Israele, Gaza, Ucraina, Russia, Siria… Che cosa dire ai bambini di fronte alla guerra? 

La guerra è un fenomeno difficile da comprendere per i bambini e gli adolescenti, che spesso si sentono spaventati e vulnerabili di fronte alle notizie e alle immagini che arrivano dai media. Come possiamo parlare loro della guerra in modo adeguato e sensibile?

Per rispondere a queste domande, il portale “Vita” ha intervistato Alberto Pellai, medico e psicoterapeuta, autore del libro Guerra. Le parole per dirla, scritto insieme a Stefano Vicari, Daniela Lucangeli, Dario Ianes.

Il libro “Guerra. Le parole per dirla”

Il libro è una bussola per genitori ed educatori, che offre spunti e suggerimenti per affrontare il tema della guerra con i bambini e gli adolescenti, tenendo conto delle loro età, delle loro emozioni e delle loro domande.

I bambini e la guerra

Pellai spiega che la guerra è una minaccia che intacca il senso di sicurezza e protezione dei bambini, che non riescono a geolocalizzare o relativizzare gli eventi che vedono e sentono.
Per questo, è importante fornire loro delle integrazioni cognitive, che li aiutino a capire che la guerra non c’è qui e non ci sarà qui, che è in un luogo ben preciso del mondo, che ha una storia e una complessità che noi adulti conosciamo.

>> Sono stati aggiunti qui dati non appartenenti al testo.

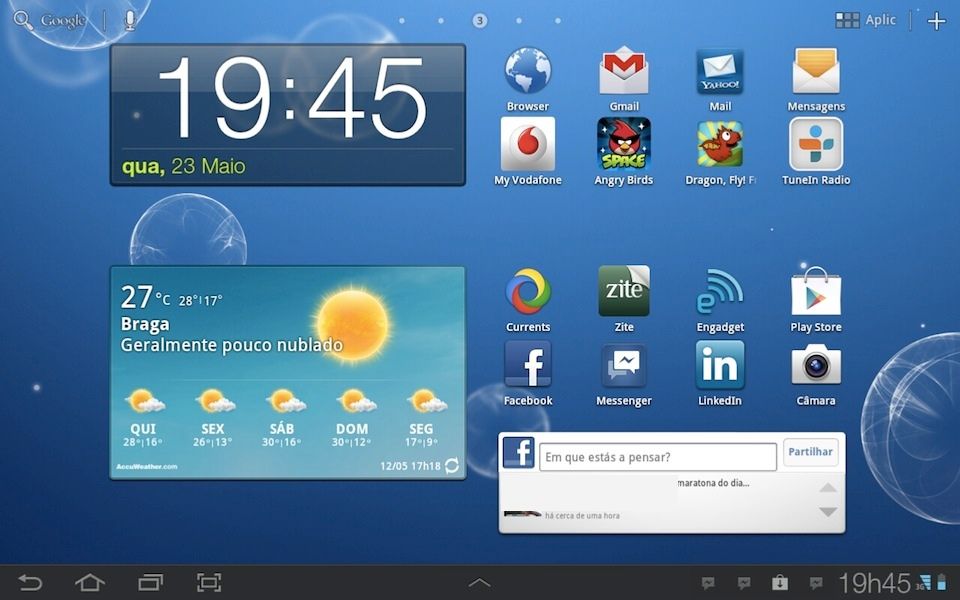Launch Gmail
The image size is (960, 600).
point(623,70)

Dobbiamo anche rassicurarli sul fatto che siamo in un territorio che ha la fortuna di vivere in una condizione di stabilità e che possiamo essere costruttori di pace nel nostro ambiente.

Gli adolescenti e la guerra

Per gli adolescenti, invece, Pellai sottolinea la necessità di coinvolgerli in una riflessione sulla contemporaneità nella vita reale, che spesso è poco coltivata nella loro formazione. Gli adolescenti sono poco sensibili alle questioni politiche e internazionali, sono più immersi in narrazioni fittizie o legate al mercato globale. Per questo, bisogna proporre loro delle letture, dei film, delle testimonianze che li avvicinino alla realtà del mondo e li rendano consapevoli delle sfide che riguardano il mondo globale. Il quesito è: siamo cittadini del mondo o cittadini del mercato globale?